İstanbul Boğazı üzerinde, Garipçe-Poyrazköy arasına yapılacak üçüncü
köprü ile Kuzey Marmara Otoyolu Projesi; Tekirdağ’dan Sakarya’ya uzanıyor.
Otoyol
Projeleri;ugulama öncesi ,ÇED raporu hazırlanmasını gerektiren projeler olarak Çevresel Etki Değerlendirmesi
(ÇED) Yönetmeliği’nin listesinde bulunmaktadır. Yönetmeliğin 9. maddesine göre;Raporların
hazırlanması öncesinde, “Halkın Katılımı” toplantılarının düzenlenip,
fikirlerinin alınması gerekiyor.
Üçüncü
köprü karşıtlarının; planlama süreçleri açısından temel itirazlarını,1/100.000
ölçekli İstanbul Çevre Düzeni Planında, Kuzey Marmara Otoyolu Projesi ve üçüncü
köprünün bulunmaması oluşturuyor.
Proje;
2960 sayılı Boğaziçi Kanununa, 2863 sayılı Kültür ve Tabiat Varlıklarını Koruma
Kanuna, 3621 sayılı Kıyı Kanuna ve Uluslar arası Sözleşmelere de aykırılıklar
içeriyor
Köprüler; ait olduğu
kentin makro formunu yönlendirdiğinden tüm kentlileri ilgilendirmekte, bu
yüzden kaybedenlerle kazananların yoğun tartışmasına neden olmaktadır.
Boğaz köprülerinin;
fiziksel çevre, su havzaları, ormanlık alanlar, göç, mülkiyet ilişkilerindeki
değişim, yeni konut alanları kent içi ulaşım, kentsel rant, gibi birçok alanda
etkisinin olması onları basit ve sıradan bir mühendislik projesi olmaktan
çıkarmaktadır.
İstanbul'un
kuzeyinden geçecek üçüncü köprü; bir
yandan yeşil alanları, ormanları, su havzalarını yok ederek kenti daha kuzeye
çekecek, diğer yandan yeni otoyollar ağı ve köprüler tuzağı kıskacı içinde
ulaşımı otomobil trafiğine teslim ederek yaşanan kargaşayı kaosa çevirip, en
kısa zamanda dördüncü köprüyü gündeme getirecektir.
İstanbul için
yapılması düşünülen 3. Boğaz köprüsünün,
yaklaşık 300 km’lik ana ve çevre yollarıyla 1 milyar metreküplük su havzalarını
yaşanmaz hale getirecek olmasına rağmen; kent dinamiklerinin ne denli işlevsel
oldukları da sorgulanması gereken ayrı bir konudur.
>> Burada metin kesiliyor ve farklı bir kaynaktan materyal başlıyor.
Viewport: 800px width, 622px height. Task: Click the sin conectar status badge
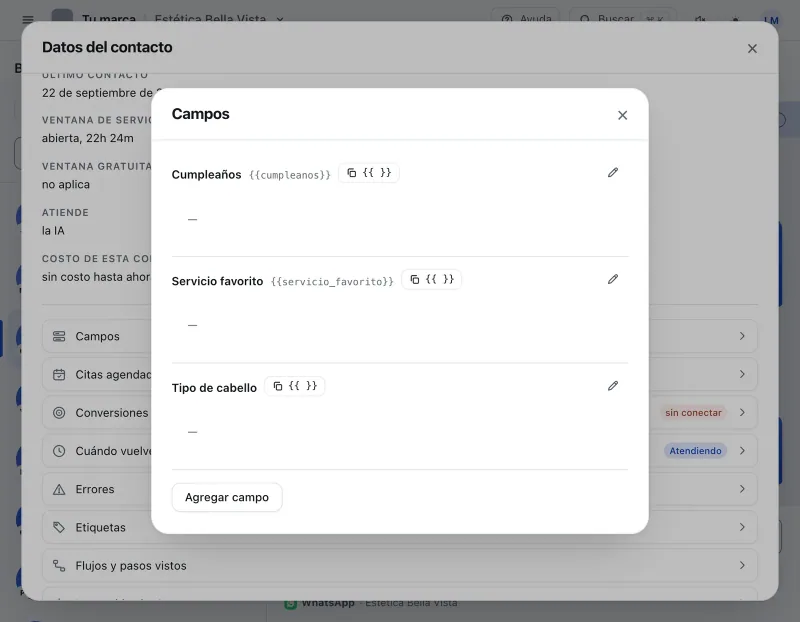pos(693,413)
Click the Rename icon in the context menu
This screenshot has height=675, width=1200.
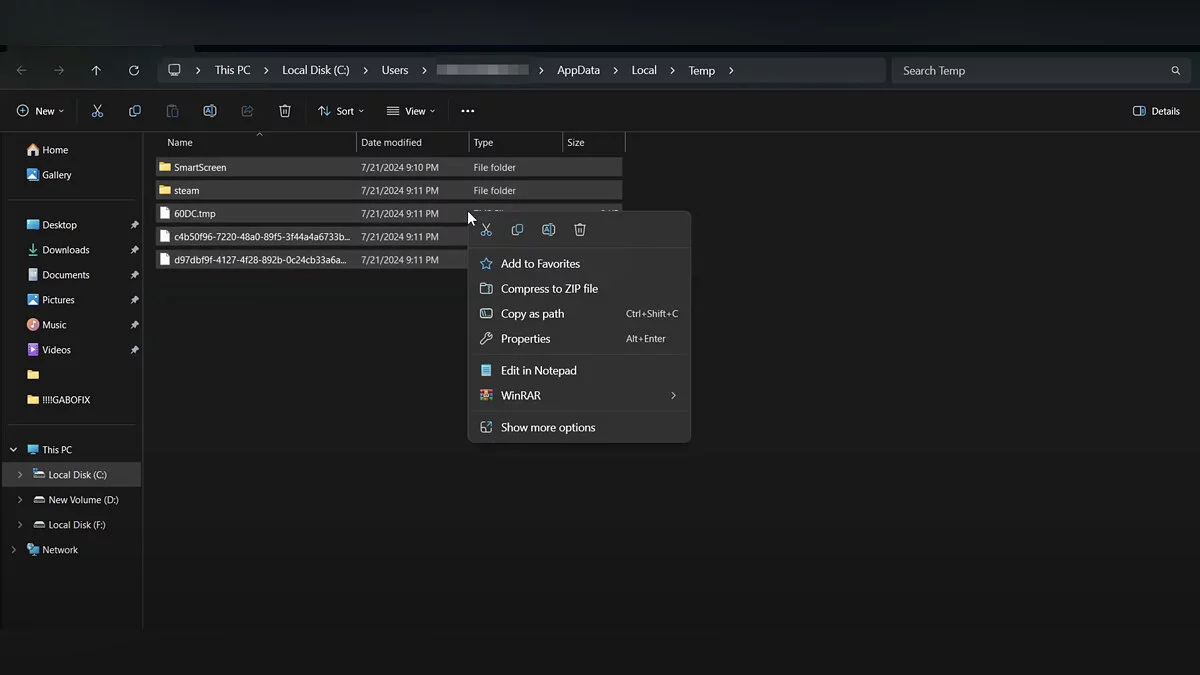(x=548, y=230)
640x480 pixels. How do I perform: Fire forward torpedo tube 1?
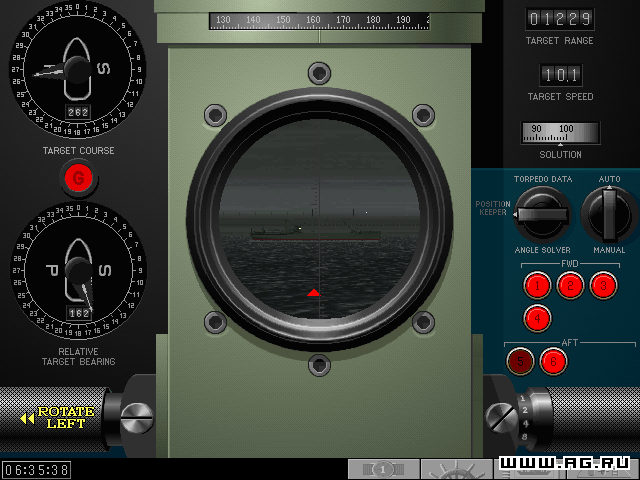[x=538, y=286]
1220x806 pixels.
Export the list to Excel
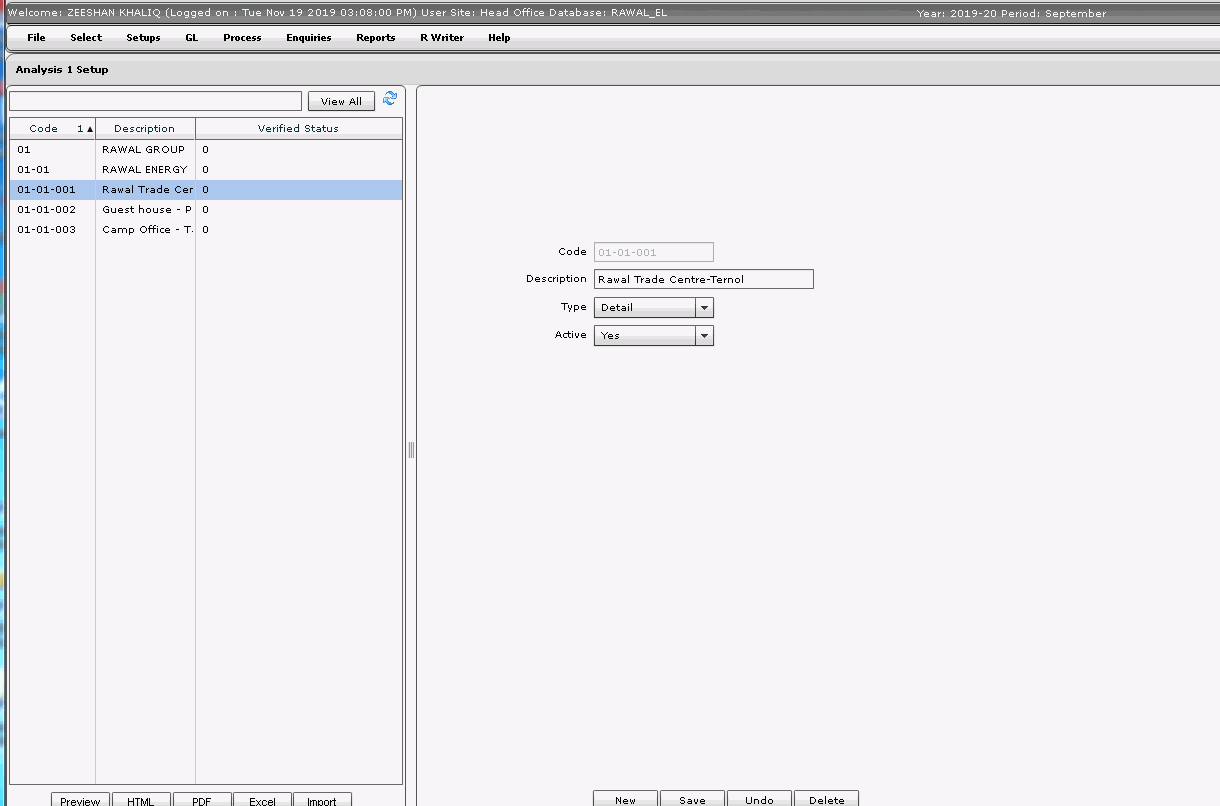(x=262, y=800)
“İstanbul’a üçüncü Boğaz Köprüsü Projesi” gibi
büyük yatırım projelerine, uluslar arası sermaye çevrelerin bakışını ve
beklentilerini de bu kapsamda belirtmenin yararlı olacağı kanısındayım.
Küresel sermayenin,
sınır tanımayan büyüme anlayışı beklentisi ve yönetimlerin cari açığı kapatma isteği ile yaratılan ittifak; holdingleşmiş
medyanın desteğini de arkasına alarak,
kentsel
planlama kararları ihlal etmektedir.
Söz konusu ihlaller karşısında, İlgili akademik bilim çevrelerinin sesiz
kalması, hukuk sistemin yavaş çalışması ve yargı kararlarına uyulmamasından
cesaret alan merkezi yönetimler ; neo liberal politikaların etkisi
altında, “Galata port”, “Haydarpaşa
Limanı”, “İstanbul üçüncü
Boğaziçi Köprüsü”, vb örnekler de görüldüğü gibi, kentsel mekânlarda yerel
yönetimleri aşan uygulamaları gerçekleştirmektedir.
II. ÜÇÜNCÜ BOĞAZ KÖPRÜSÜ VE ÇEVRE YOLLARI KENT İÇİ ULAŞIM
İLE
İLGİLİ SORUNLARI
ÇÖZMEK BİR YANA DAHA DA ARTTIRACAKTIR:
1973 ve 1988 yıllarında hizmete
giren 1 inci ve 2 inci Boğaz köprülerin;
kentin kuzeye doğru büyümesine neden olduğu ve buna bağlı olarak da
İstanbul’un gelişiminde geri dönülmez tahribatlara neden olduğu bilinmektedir.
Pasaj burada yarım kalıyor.